Легенда Горы | страница 22
Вновь повела она Ахмеда в караульную башенку. Только на этот раз уселись они со стороны пропасти, обращенной к востоку. Откинулись спиной к стене — и сидят молча, не разнимая рук. Ночь тихая-тихая, и каждому чудится, будто он слышит биение сердца другого.
— Правда ли это? — прорыдала Гюльбахар.
— Что правда? — не понял Ахмед.
— Что через сорок дней, если не приведут коня, и тебе, и Софи, и Муса-бею отсекут головы?
— Правда.
Застонала Гюльбахар, пробормотала что-то невнятное.
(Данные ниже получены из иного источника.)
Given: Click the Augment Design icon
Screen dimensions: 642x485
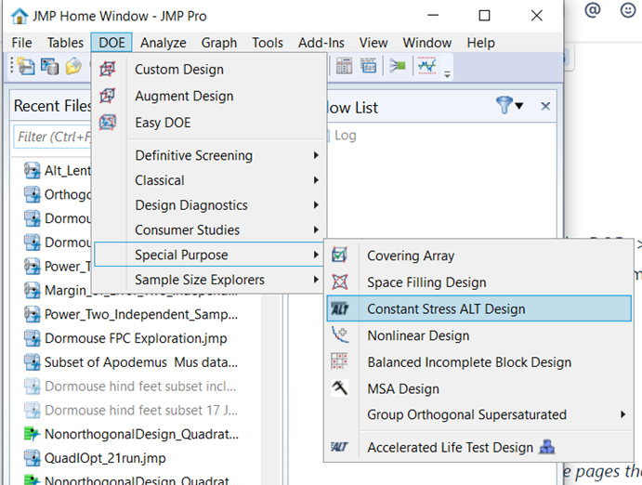Looking at the screenshot, I should pos(109,96).
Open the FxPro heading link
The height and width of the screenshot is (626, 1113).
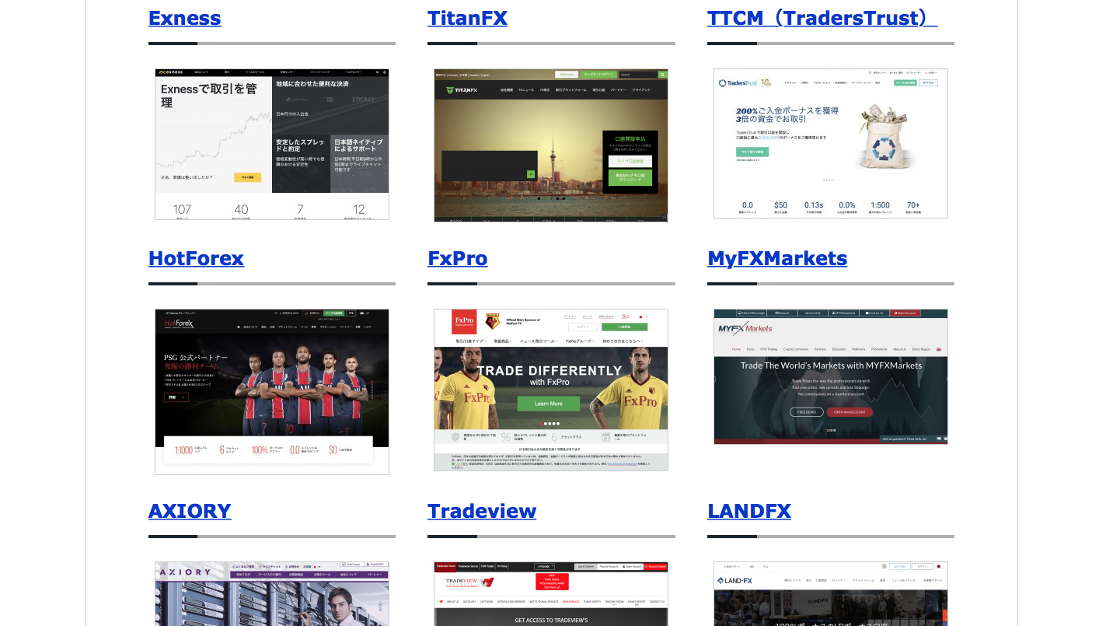click(x=457, y=258)
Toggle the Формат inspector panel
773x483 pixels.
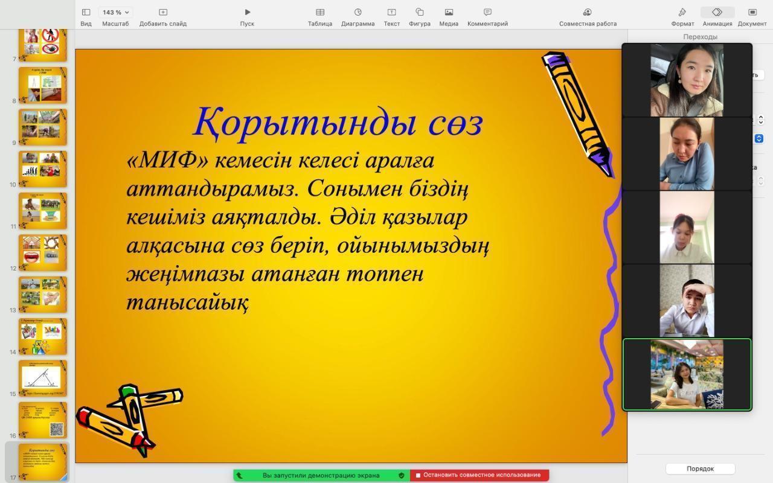682,12
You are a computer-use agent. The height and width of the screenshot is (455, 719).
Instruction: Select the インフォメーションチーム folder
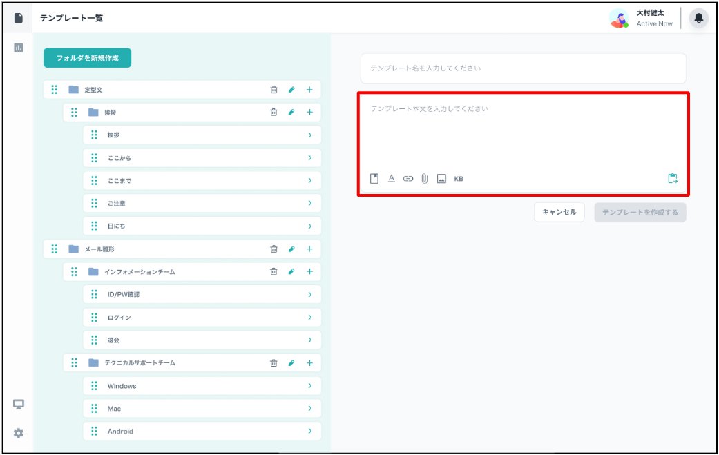tap(140, 272)
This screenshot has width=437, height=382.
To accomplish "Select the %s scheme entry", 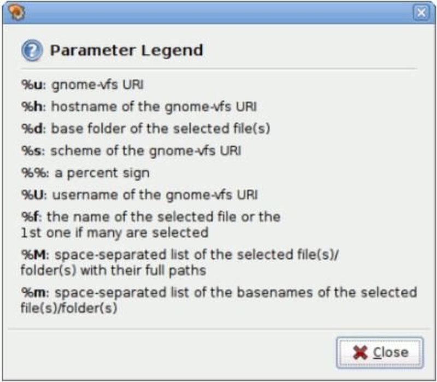I will pyautogui.click(x=131, y=150).
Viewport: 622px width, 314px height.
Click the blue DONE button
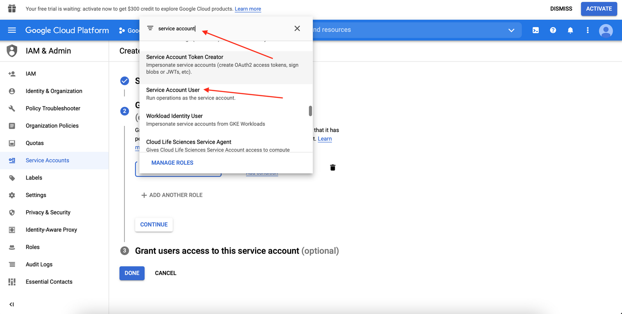(x=132, y=273)
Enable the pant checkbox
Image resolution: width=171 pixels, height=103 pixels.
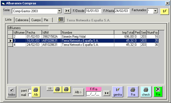pos(30,91)
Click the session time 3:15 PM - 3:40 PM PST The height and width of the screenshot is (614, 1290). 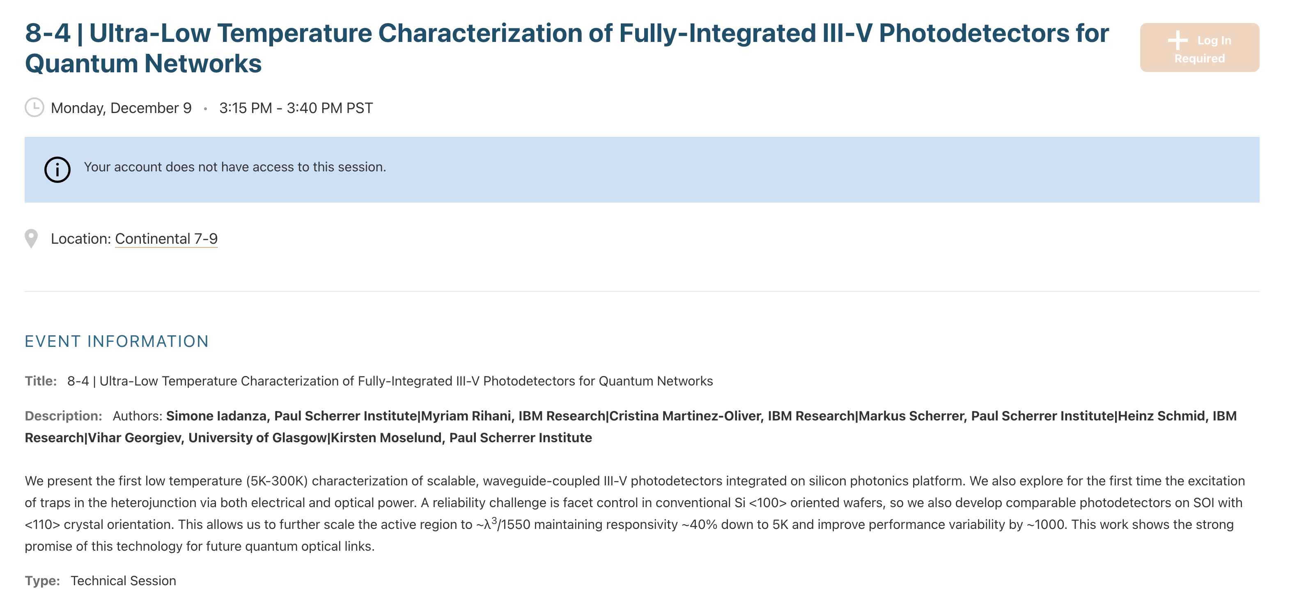296,108
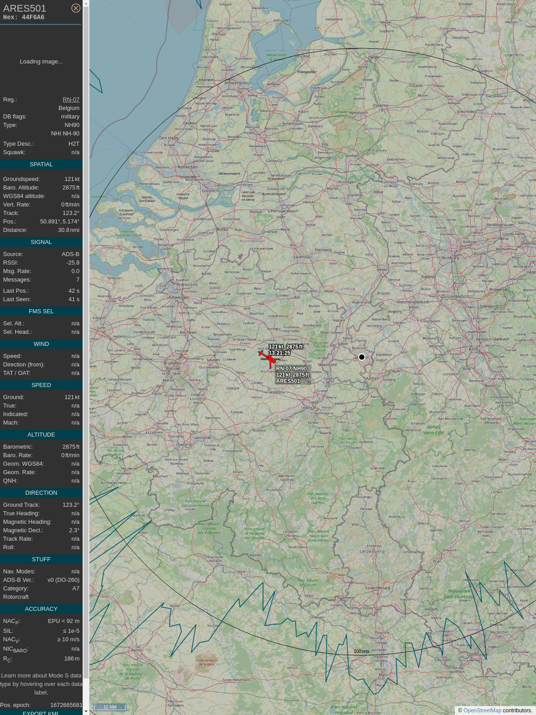Screen dimensions: 536x715
Task: Click the ALTITUDE section header
Action: click(x=41, y=435)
— А ты узнала меня? — спросил Ахмед. — Помнишь нашу первую встречу около Кюп-гёля?
— Конечно, помню, — отозвалась дочь паши. — Ты ведь вел танец? А сам-то ты меня помнишь?
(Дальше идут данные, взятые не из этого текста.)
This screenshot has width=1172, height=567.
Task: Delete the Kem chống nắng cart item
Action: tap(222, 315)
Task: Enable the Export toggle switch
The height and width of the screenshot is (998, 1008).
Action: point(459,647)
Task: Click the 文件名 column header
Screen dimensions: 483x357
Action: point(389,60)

— Еще бы. Как сейчас вижу перед собой. На ногах у тебя были коралловые браслеты.
Гюльбахар вся истаивала, точно в сладостном сне.
— Тогда, на берегу озера, — проговорила она, — какой-то длинноволосый певец три дня и три ночи исполнял песнь о Сийе Ахмеде Силиви. И это было только самое начало.
— Эта песнь исполняется сорок дней, — объяснил Ахмед. — Конца ей нет — такая длинная.
Гюльбахар глубоко вздохнула.
— Значит, вас всех казнят?
— О себе я не думаю, — тихо молвил Ахмед. — Чему быть, того не миновать. Но рубить голову столетнему старику — это ведь неслыханная жестокость! Жаль мне Софи, так жаль, сердце разрывается! Совсем он одряхлел. Но держится молодцом, не унывает. Весь скрючится, а играет себе на кавале. Жаль мне его, ах как жаль, слов нет! Спас бы его, если б мог. Паша грозится казнить его первым — на глазах у всех нас.
— Молюсь, чтобы вы все остались в живых, — сказала дочь паши. И прильнула к Ахмеду.
— Смотри, чтобы паша не услышал твоих речей, — предостерег Ахмед возлюбленную. — Он и тебя убьет.
— Ну и пусть, — с вызовом бросила она. — И пусть!
— А еще мне жаль Муса-бея. Безвинно человек страдает. Я бы и рад привести коня, но ведь наши не отдадут. А если и отдадут, как я потом посмотрю им в глаза? Хорош йигит, скажут, испугался паши, отдал ему дар господень. Такого позора я не вынесу.
Гюльбахар склонила голову на плечо Ахмеда. К горлу подкатил комок, заплакала. Рыдает, а сама говорит сквозь слезы:
— Да пропади ты пропадом, конь! Сгинь!
Загорланили утренние петухи. Из-за Горы выкатилось румяное, похожее на стеклянное яблоко, солнышко.
Разъялись огненные языки-руки. Ахмед спустился на дно колодца. Гюльбахар проводила его взглядом, не в силах даже приподняться. Уже настал день, когда она наконец смогла выбраться из тюрьмы.